## Task item:
The response must be the exact lines from the line holding "Refresh the page with the Refresh icon" through the end of the entries, with no pictures and nothing else.

## Material to process:
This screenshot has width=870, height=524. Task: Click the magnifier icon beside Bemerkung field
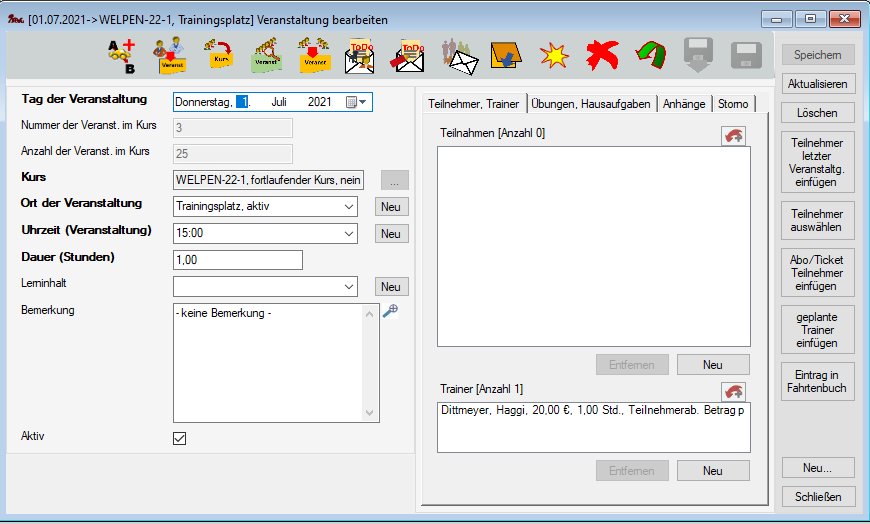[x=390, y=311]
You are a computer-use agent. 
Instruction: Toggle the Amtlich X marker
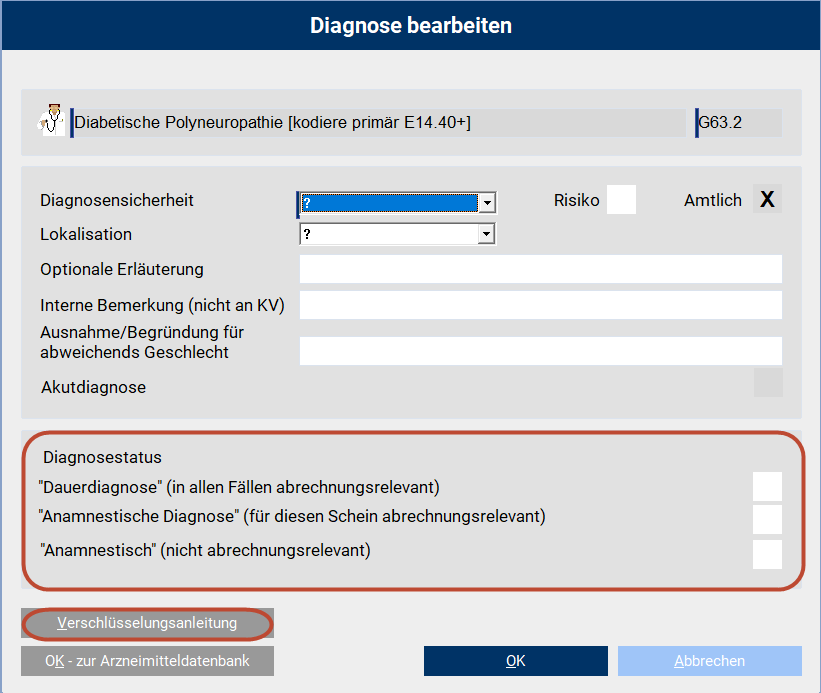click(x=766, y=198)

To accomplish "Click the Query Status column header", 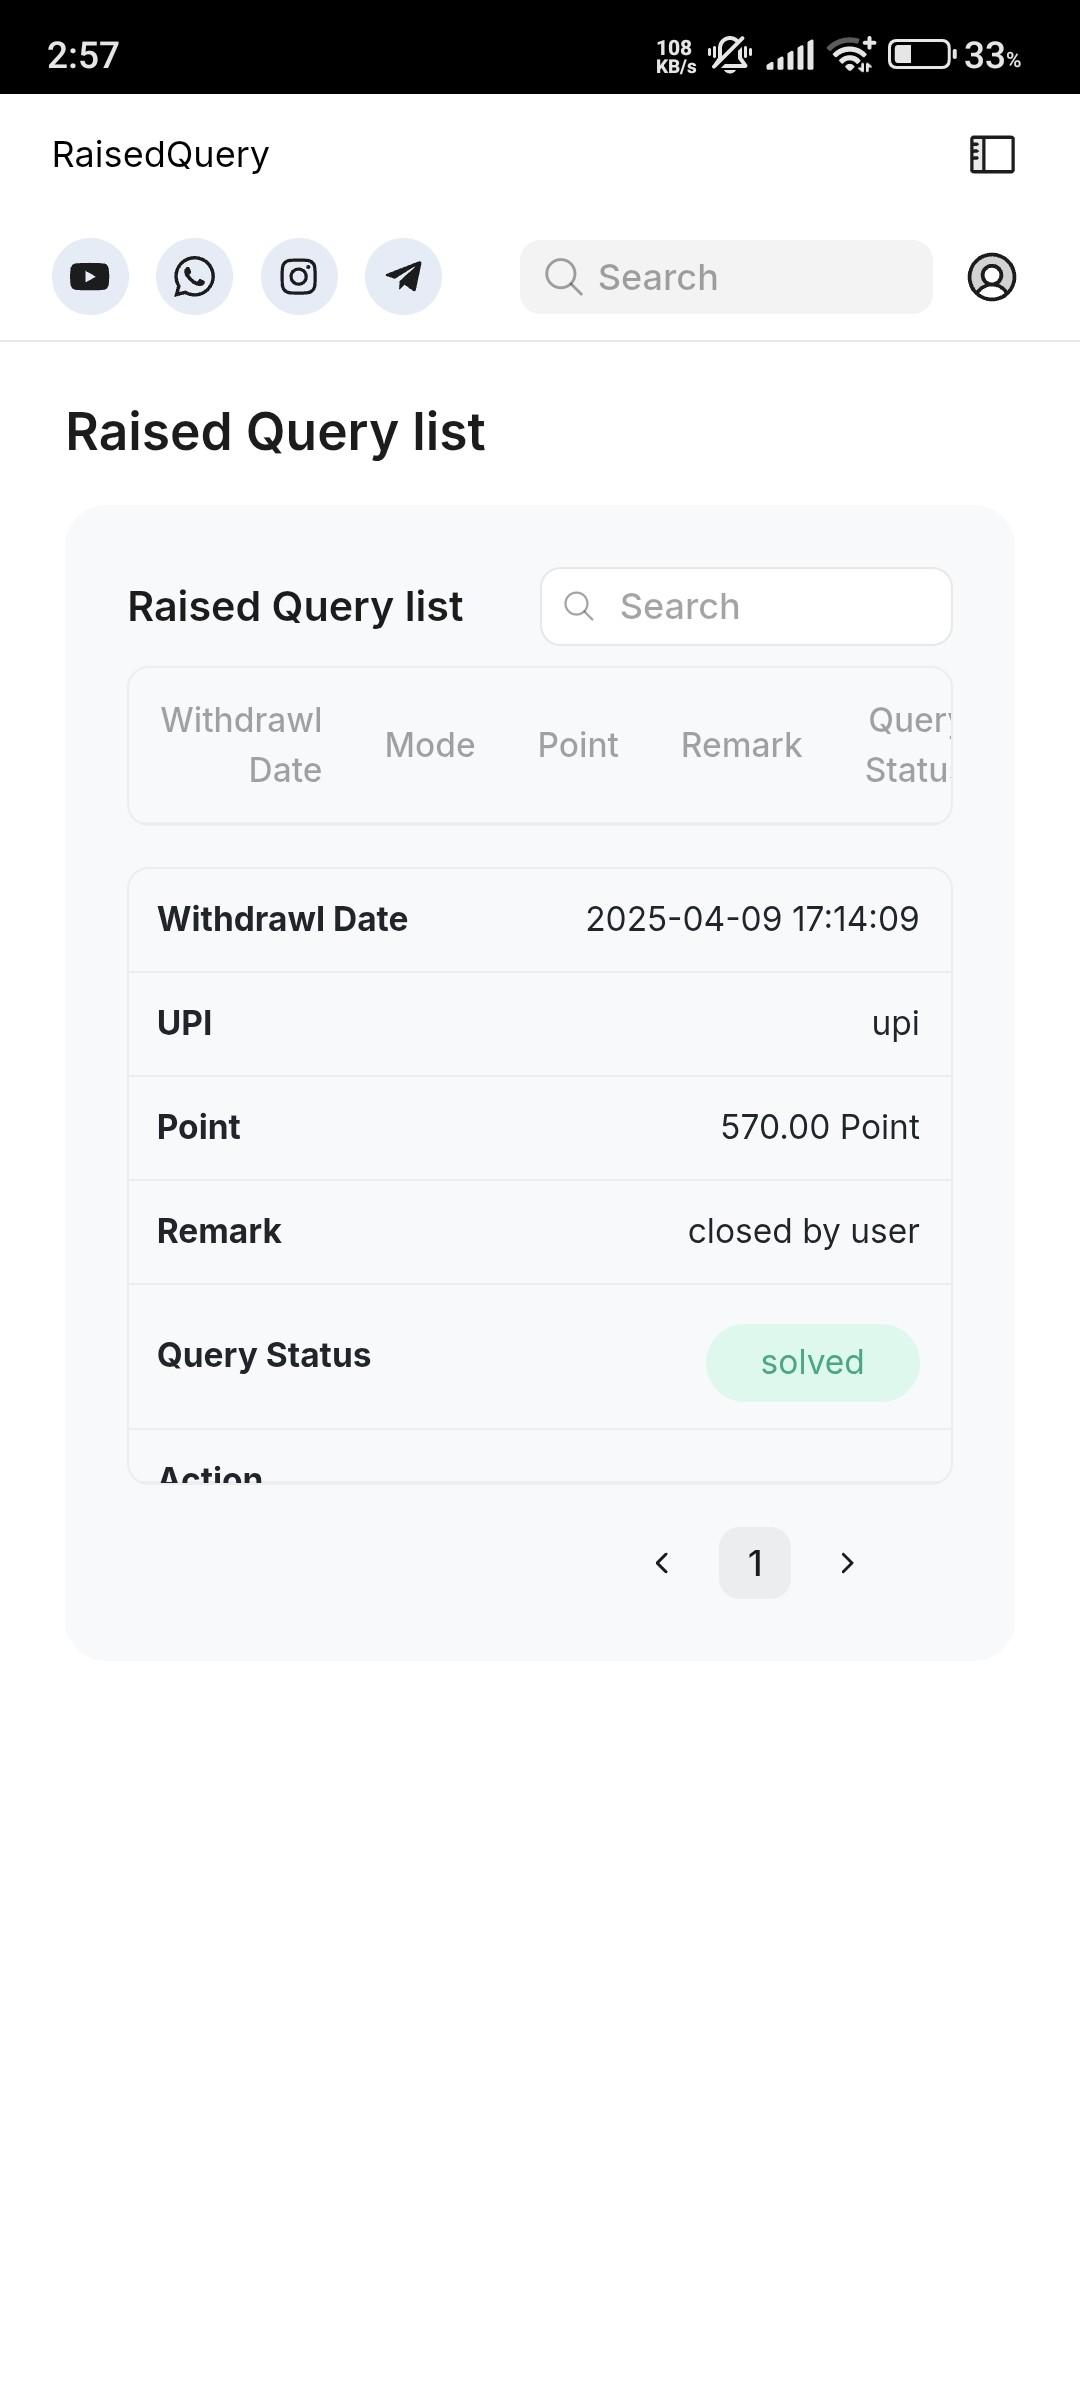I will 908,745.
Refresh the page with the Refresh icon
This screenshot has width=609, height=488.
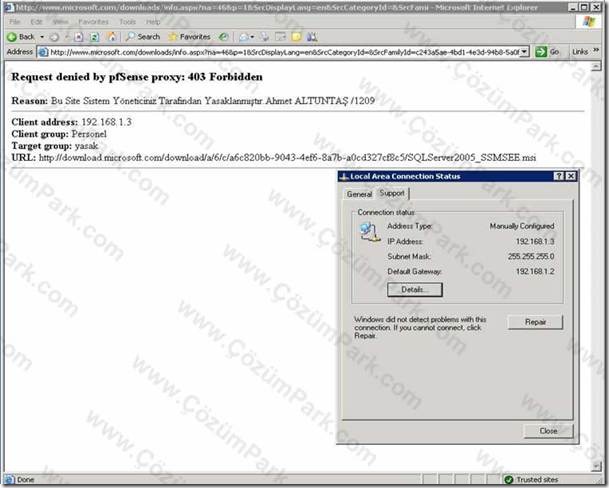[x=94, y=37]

## Task answer:
Refresh the page with the Refresh icon
This screenshot has width=609, height=488.
[x=94, y=37]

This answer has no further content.